● **PROBLEM**
Can you transcribe every entry word for word, skipping the images?

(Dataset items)

* * * *

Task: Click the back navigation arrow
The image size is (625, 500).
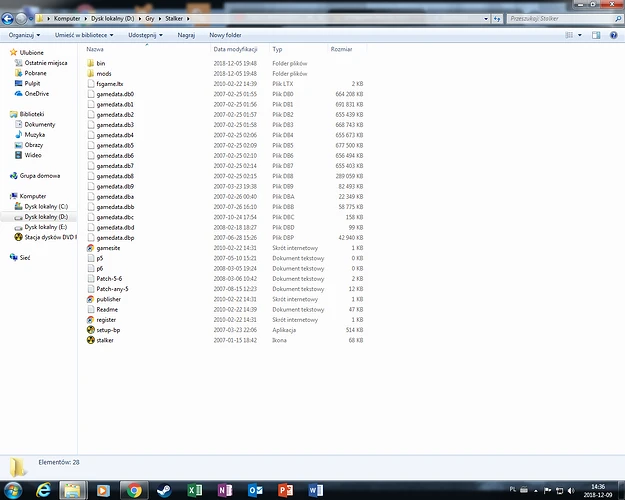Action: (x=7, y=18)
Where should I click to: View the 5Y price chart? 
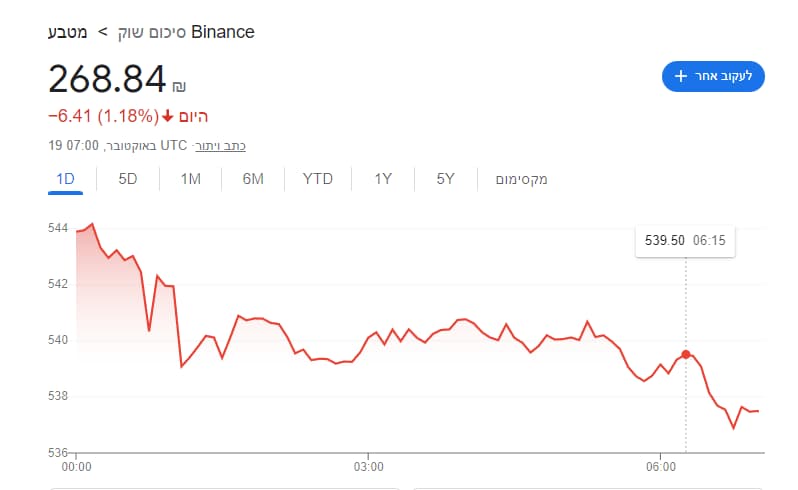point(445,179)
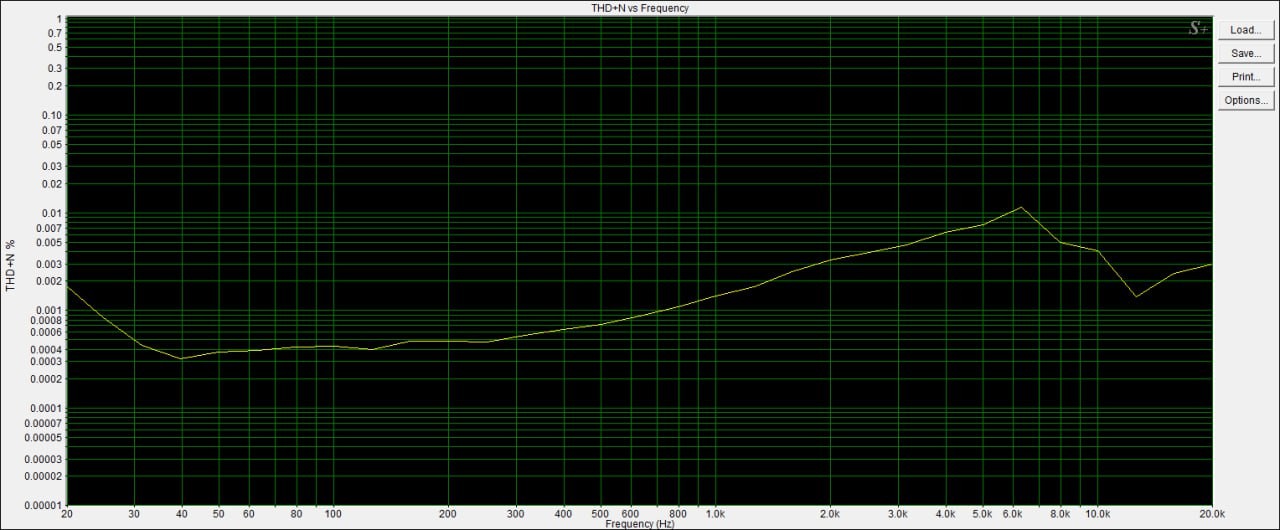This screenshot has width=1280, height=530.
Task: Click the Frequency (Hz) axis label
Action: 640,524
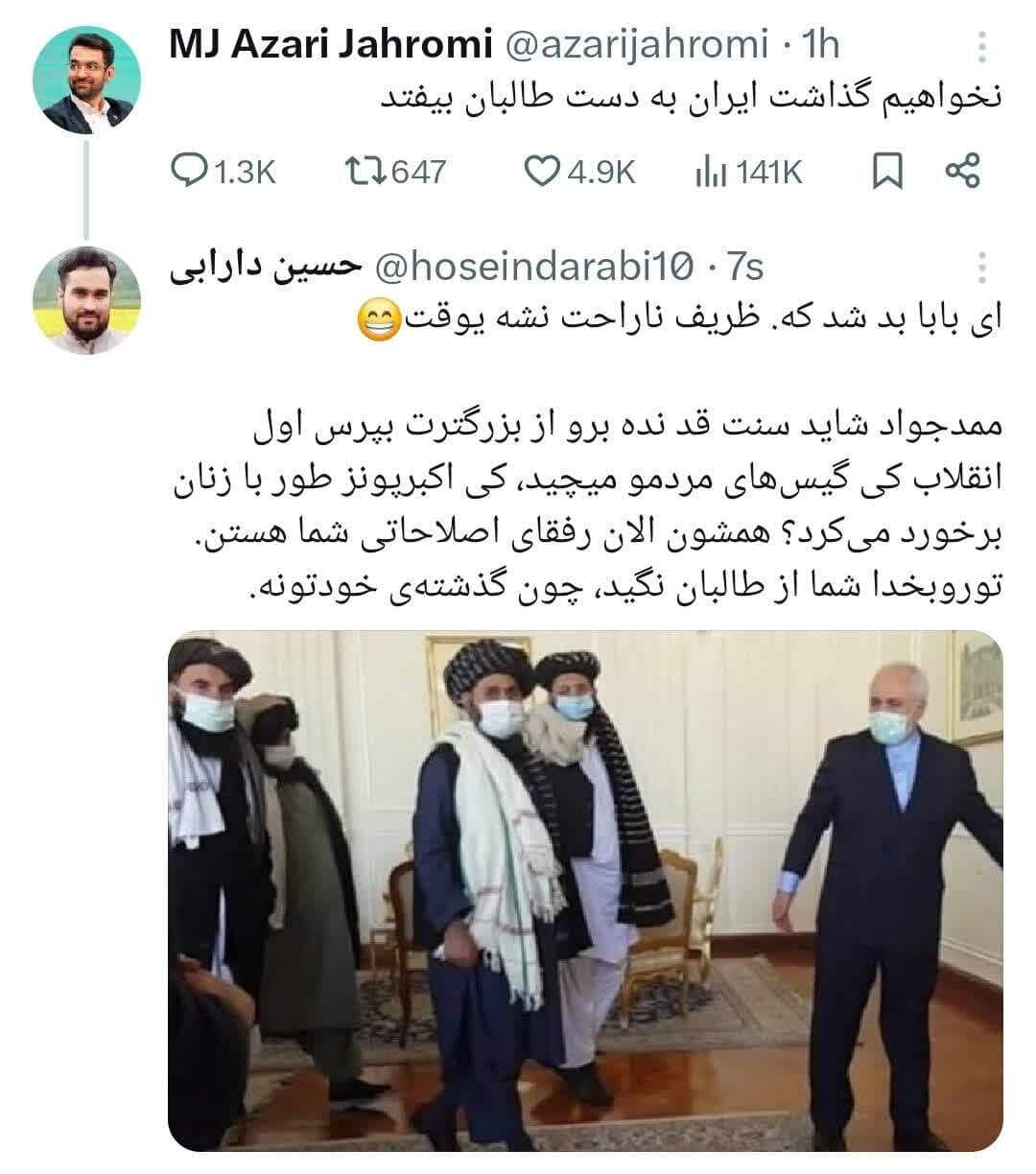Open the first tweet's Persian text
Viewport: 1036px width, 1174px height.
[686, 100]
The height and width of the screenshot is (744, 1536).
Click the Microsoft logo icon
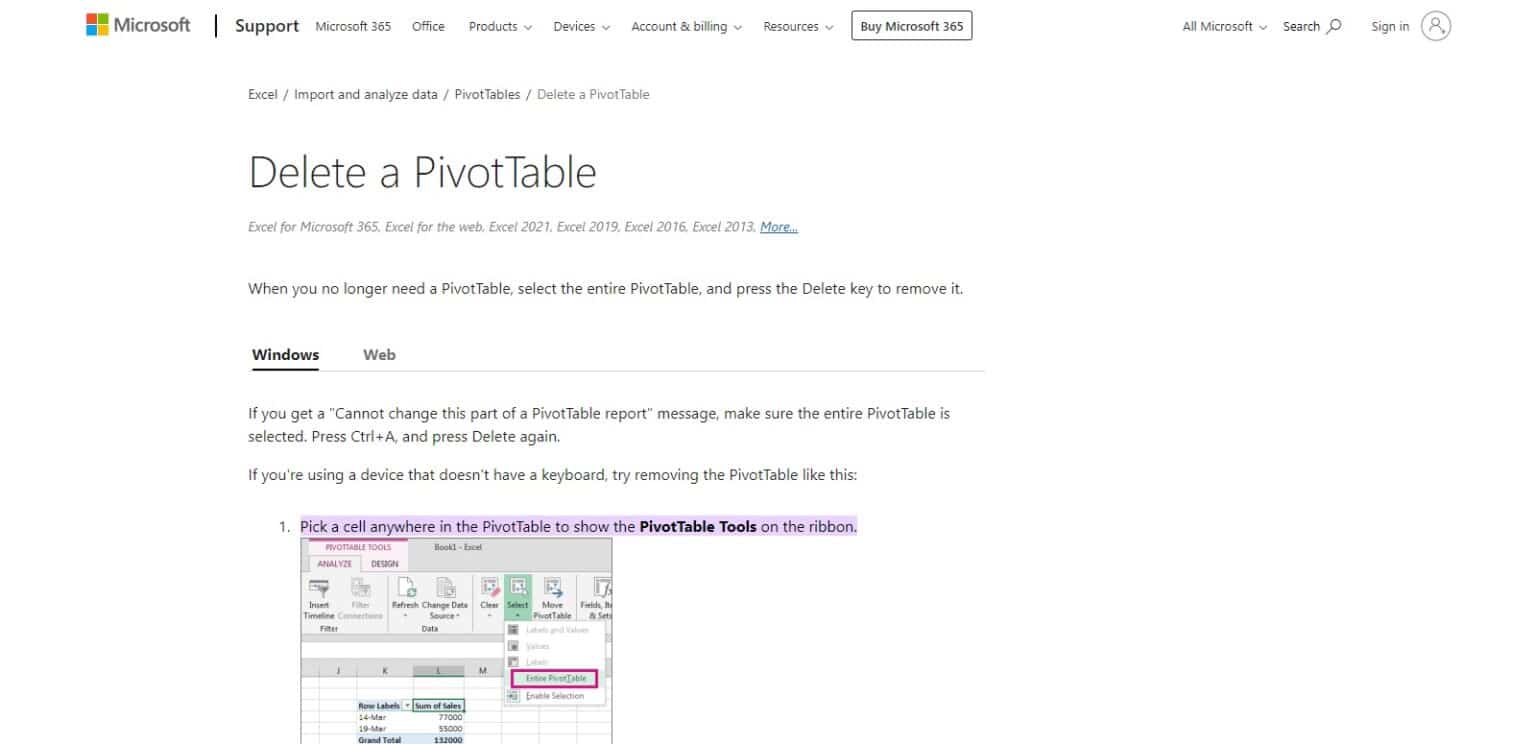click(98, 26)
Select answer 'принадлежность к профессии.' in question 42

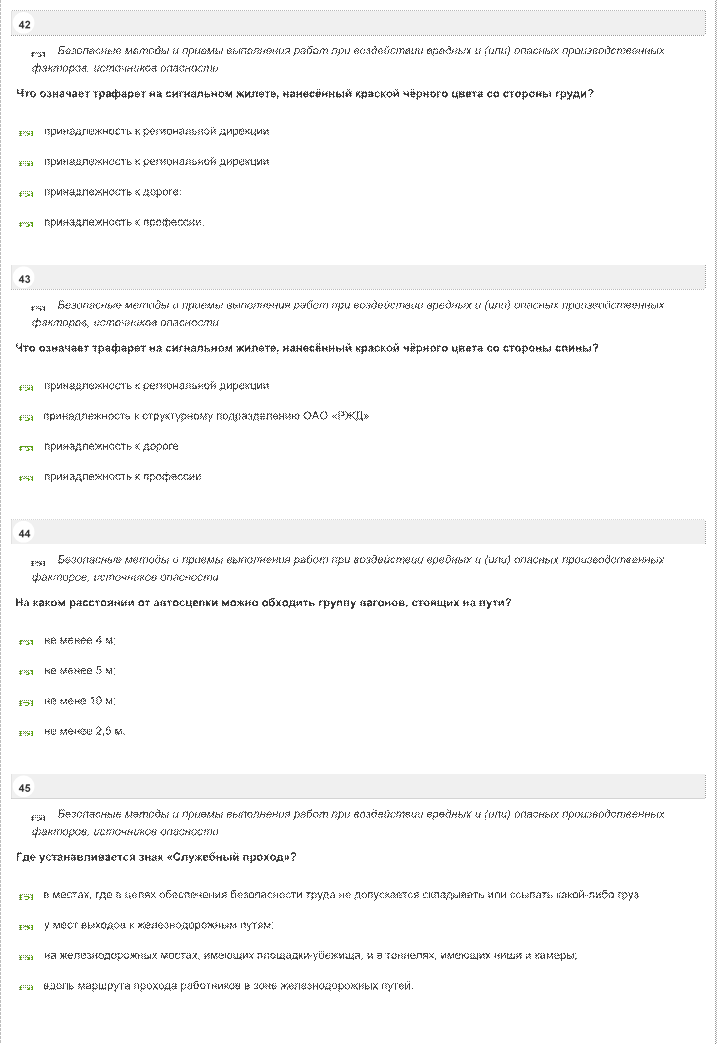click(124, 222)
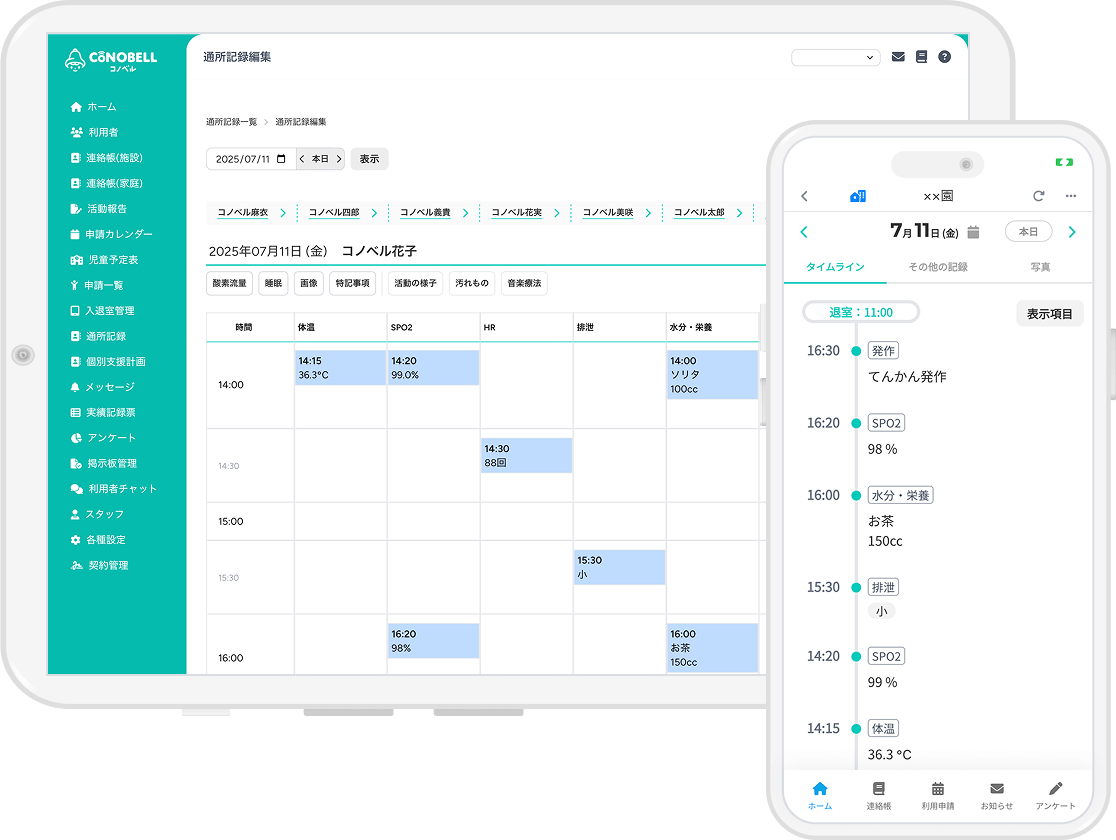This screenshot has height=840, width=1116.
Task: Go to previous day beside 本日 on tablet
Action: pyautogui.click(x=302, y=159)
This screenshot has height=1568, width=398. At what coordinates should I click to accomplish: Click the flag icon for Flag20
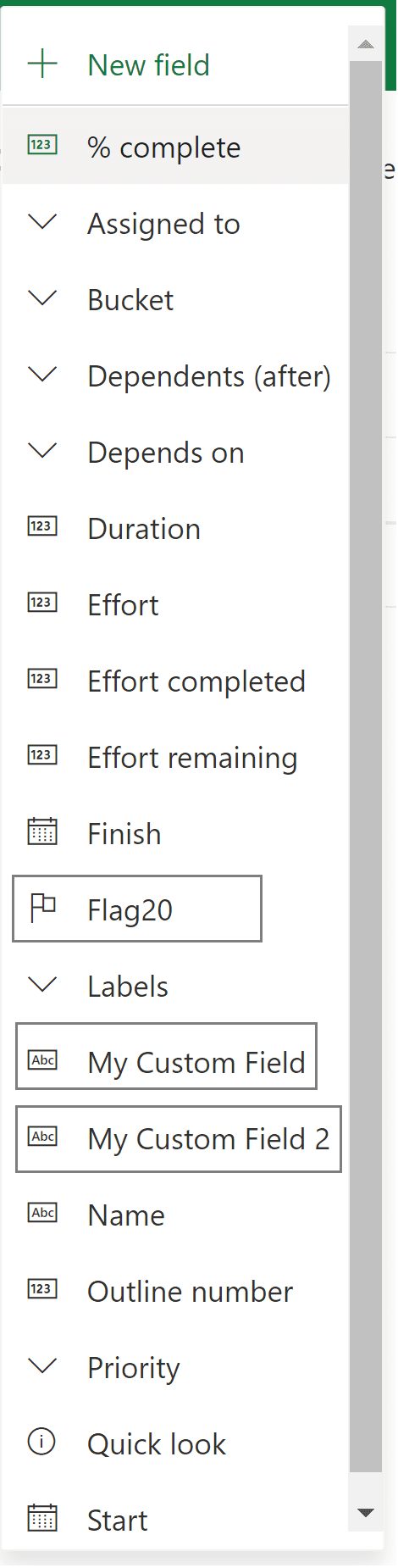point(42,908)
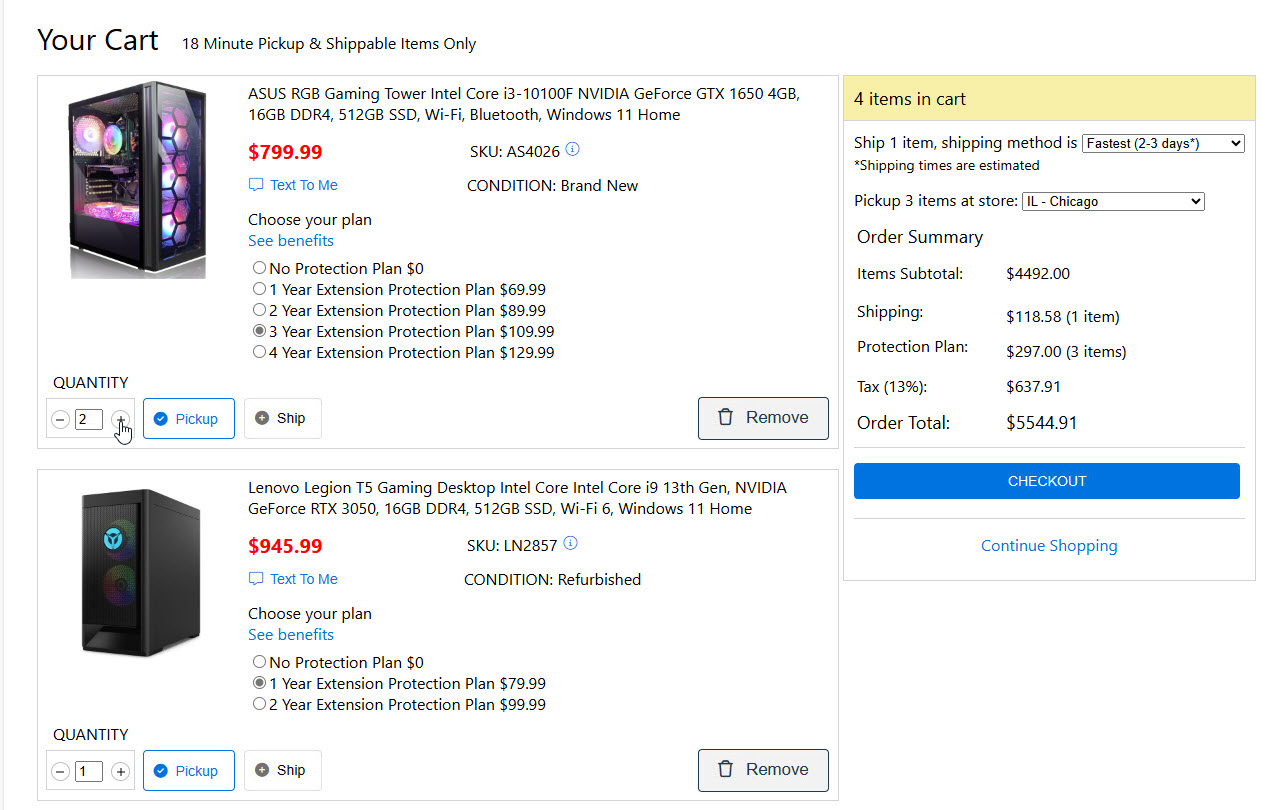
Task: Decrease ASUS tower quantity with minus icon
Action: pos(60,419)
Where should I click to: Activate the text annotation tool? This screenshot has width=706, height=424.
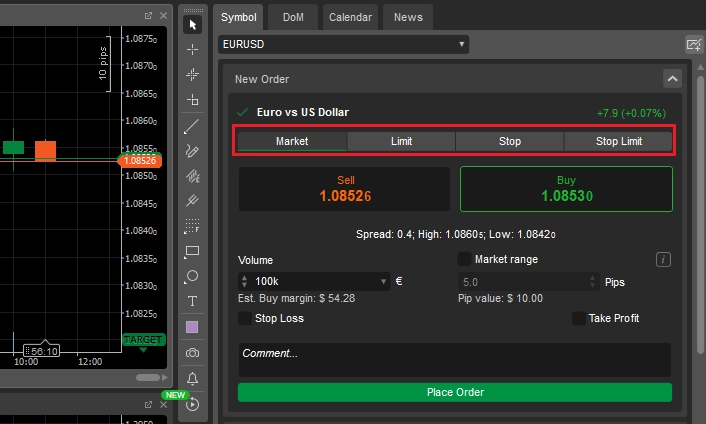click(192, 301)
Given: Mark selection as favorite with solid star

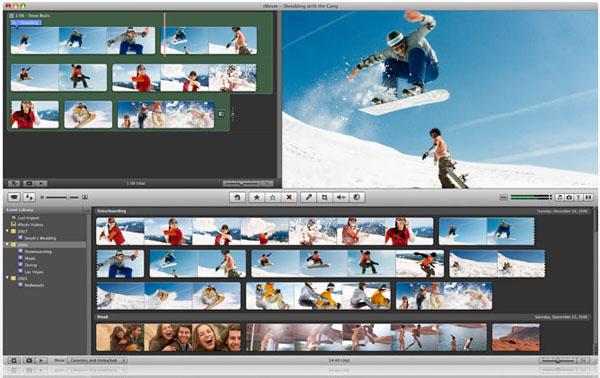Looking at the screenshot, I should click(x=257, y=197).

* * * *

● **THE COMPLETED TASK**
Task: Click the back navigation arrow
The image size is (625, 500).
Action: (x=7, y=18)
Where should I click to: View the 5Y price chart? 
point(445,179)
This screenshot has width=1280, height=530.
Task: Click the Frequency (Hz) axis label
Action: 640,524
Open the first tweet's Persian text
Viewport: 1036px width, 1174px height.
[686, 100]
The height and width of the screenshot is (744, 1536).
Click the Microsoft logo icon
click(98, 26)
Select answer 'принадлежность к профессии.' in question 42

click(124, 222)
This screenshot has height=840, width=1116.
Task: Go to previous day beside 本日 on tablet
Action: pyautogui.click(x=302, y=159)
This screenshot has height=1568, width=398. At what coordinates should I click to accomplish: Click the flag icon for Flag20
point(42,908)
Task: Decrease ASUS tower quantity with minus icon
Action: pos(60,419)
Where should I click to: Activate the text annotation tool? This screenshot has width=706, height=424.
click(192, 301)
Given: Mark selection as favorite with solid star

Looking at the screenshot, I should click(x=257, y=197).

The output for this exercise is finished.